ABSTRACT

The choreographers of reworkings have contradicted, criticised, dislocated, fragmented, updated, celebrated, refocused and otherwise reimagined the ballet on stage. Operating as unruly forms of critical discourse reworkings refer intertextually to pre-existing dances, thereby evoking a bidirectional gaze that has the potential to shift our perceptions of both the past and the present. In doing so, reworkings have enabled identities to be (re)constructed, as choreographers have read against the grain of accepted representations and dismantled received meanings to challenge perceived norms. I focus here on Swan Lake, 4 Acts (2005) by Raimund Hoghe. This is an

austere and poignant reworking of Swan Lake and, through close reading, I consider the ways in which Hoghe’s reworking queries and queers the ballet. This is a dance for Hoghe and four other performers – Ornella Balestra (the only female dancer and an accomplished ballerina), Bynjar Bandlien, Nabil Yahia-Aissa and Lorenzo de Brabandere. Structured in four main parts the work is marked by the placement of objects and rearrangements of space – a miniature theatre, a row of chairs, rows of small paper swans, a large square of ice-cubes, a ripping up of the stage flooring revealing a white layer under the black dance mat and a final layering of white sand. Contact between the performers is minimal and actions are equally small, precise and discreet – an arm ripple, a head tilt, a glance to the side, a walk across the stage. Following neither choreographic nor narrative conventions, this is a dance formed around image making and understated relationships. Marked by internal contradictions and historical disruptions, Swan Lake,

4 Acts presents images of the body, gender and sexuality that have the potential to radically reconfigure the status quo.

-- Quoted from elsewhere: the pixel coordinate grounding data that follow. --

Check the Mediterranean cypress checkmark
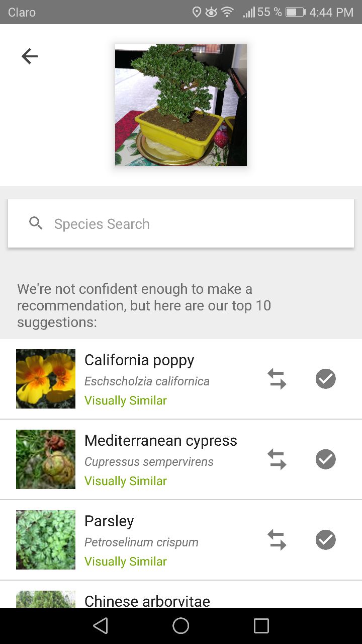tap(325, 459)
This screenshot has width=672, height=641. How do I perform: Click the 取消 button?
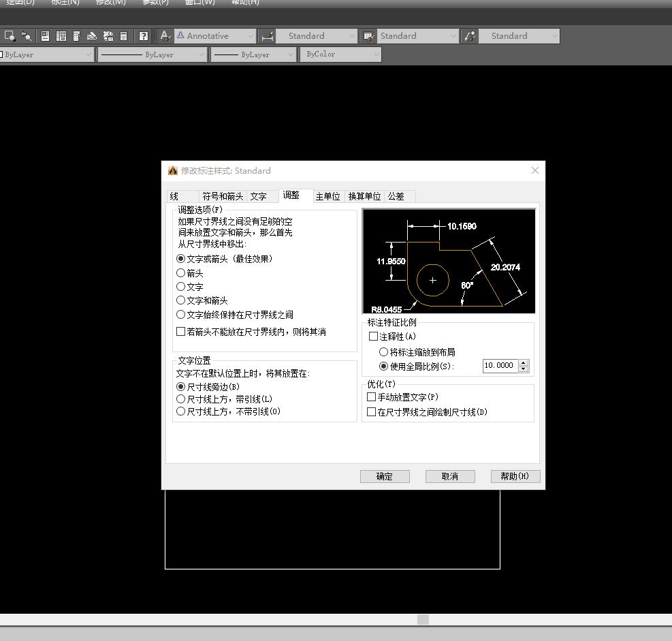click(449, 476)
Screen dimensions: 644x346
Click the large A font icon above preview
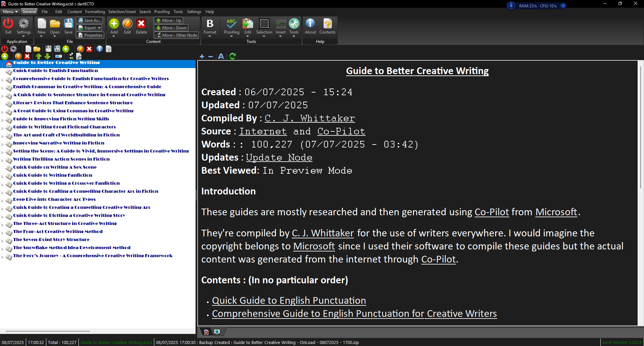(221, 56)
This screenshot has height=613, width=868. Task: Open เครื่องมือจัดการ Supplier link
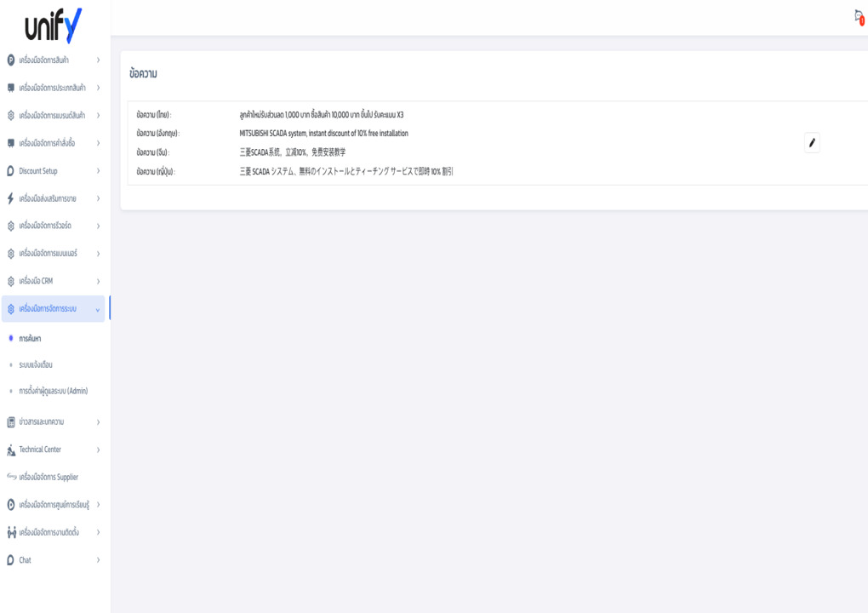[49, 477]
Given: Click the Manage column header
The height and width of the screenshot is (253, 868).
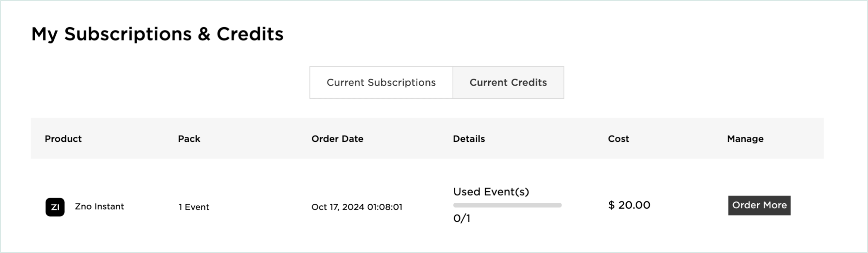Looking at the screenshot, I should pos(745,139).
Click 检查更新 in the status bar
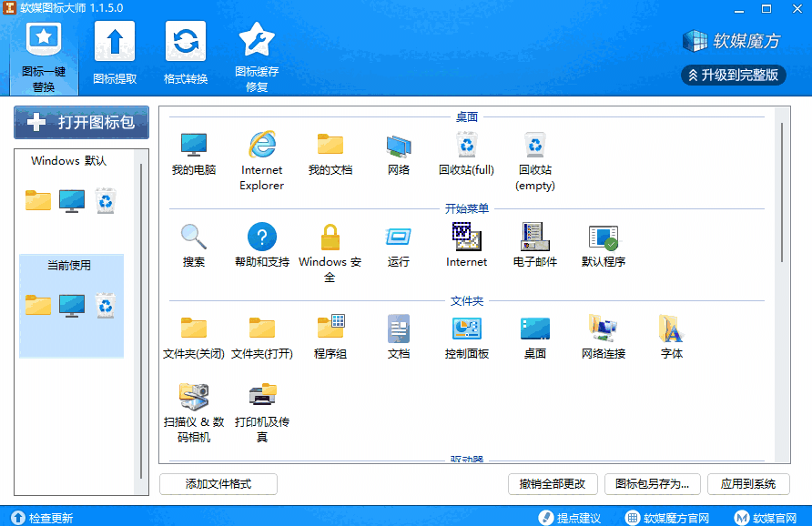This screenshot has height=526, width=812. pos(38,516)
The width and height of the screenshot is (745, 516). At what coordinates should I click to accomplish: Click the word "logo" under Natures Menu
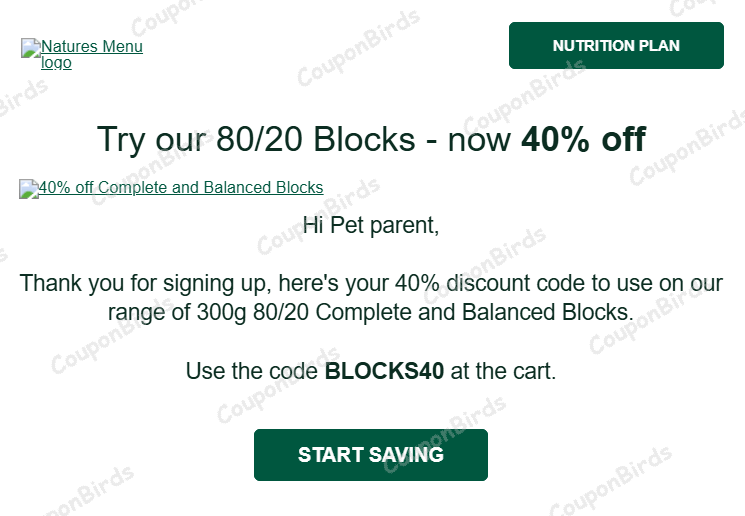coord(56,63)
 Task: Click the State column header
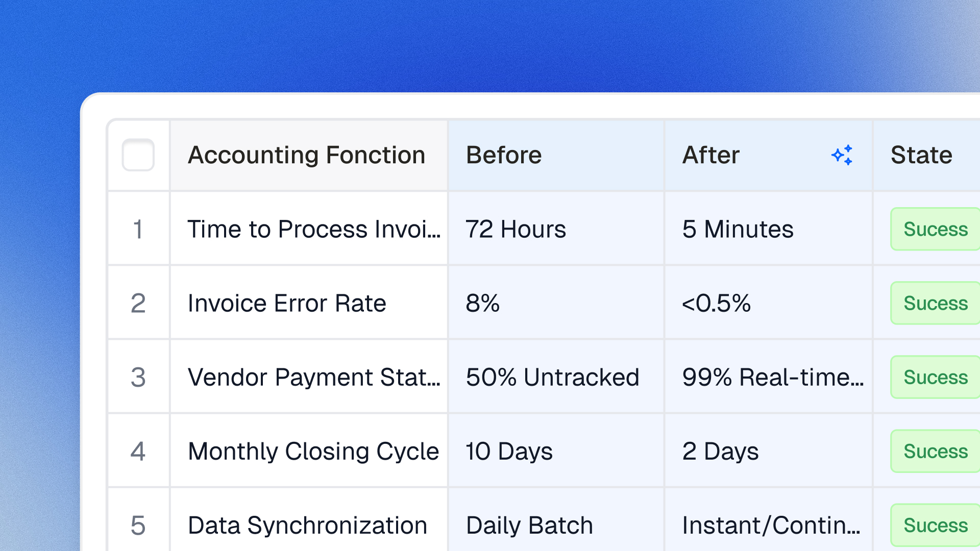[921, 155]
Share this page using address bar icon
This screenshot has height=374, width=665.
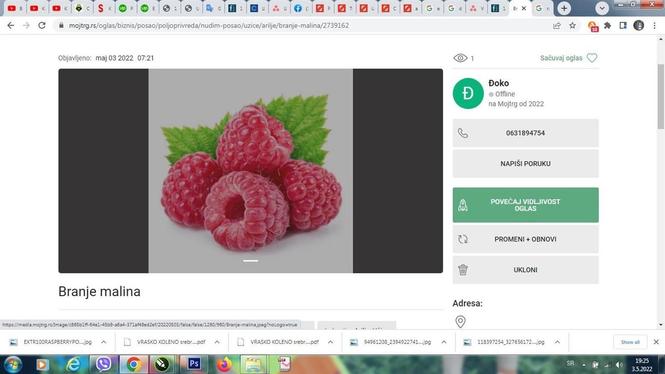tap(556, 25)
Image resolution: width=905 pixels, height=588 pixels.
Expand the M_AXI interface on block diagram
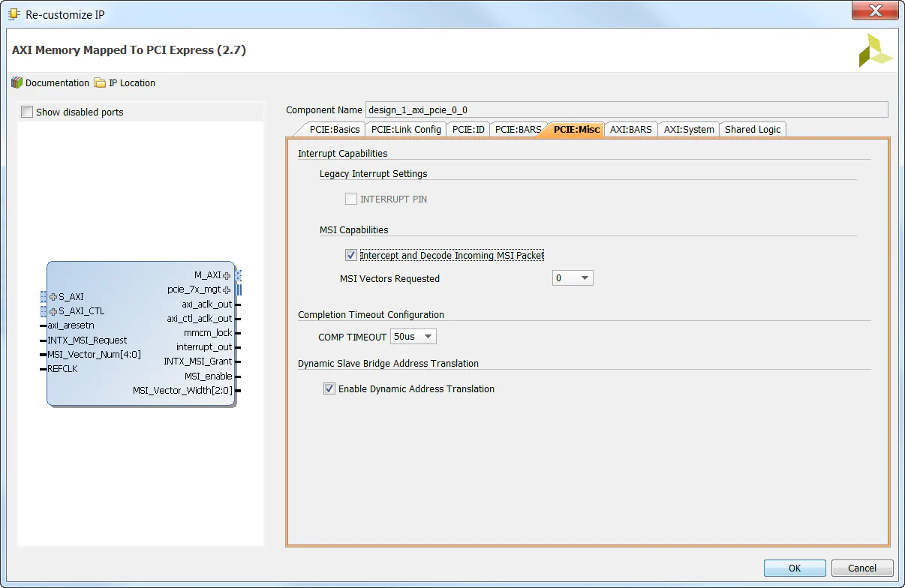pyautogui.click(x=228, y=275)
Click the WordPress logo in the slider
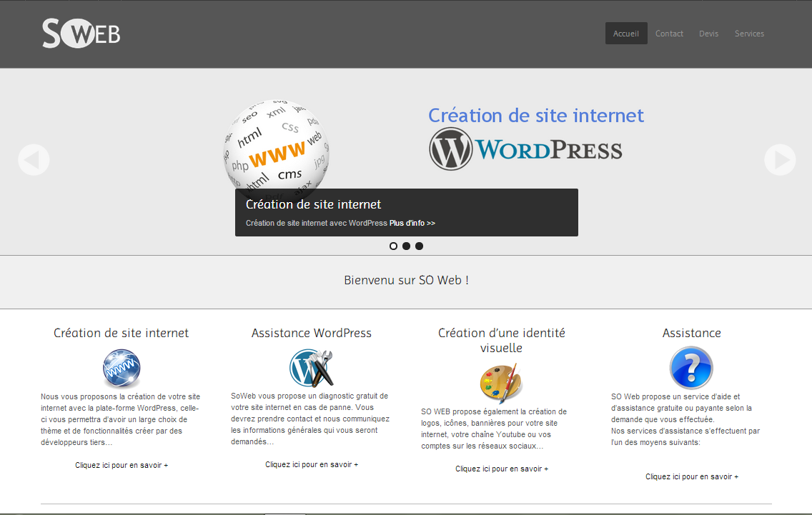812x515 pixels. coord(525,149)
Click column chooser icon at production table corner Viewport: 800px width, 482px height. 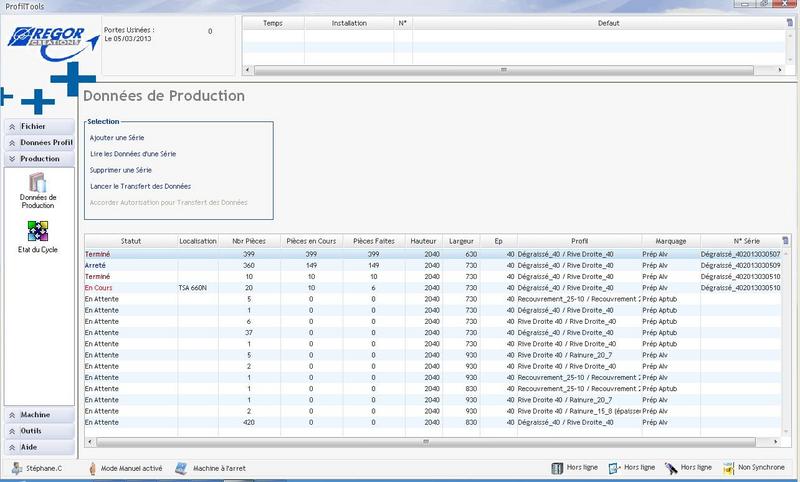point(783,240)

Via his pared-down approach and de-emphasising of conventional choreographic forms, Hoghe brings attention to the materiality of his own body – a non-normative body, marked by deformity due to his spinal curvature and resultant hump of his upper back. In doing so Hoghe reconfigures what we mean by dance and what kind of bodies can dance. Further, masculinities and sexual identities are constructed anew, for, in contrast to the disembodied ideals of

ethereality and illusion embedded in conventional Swan Lakes, Hoghe locates the materiality of the body, with its history and experiences, identity and flesh fully intact. Using his own queer and disabled male body he brings to the fore the specificity of bodies, and the hierarchical value placed upon differing bodies, by locating the idiosyncratic and non-normative at the centre.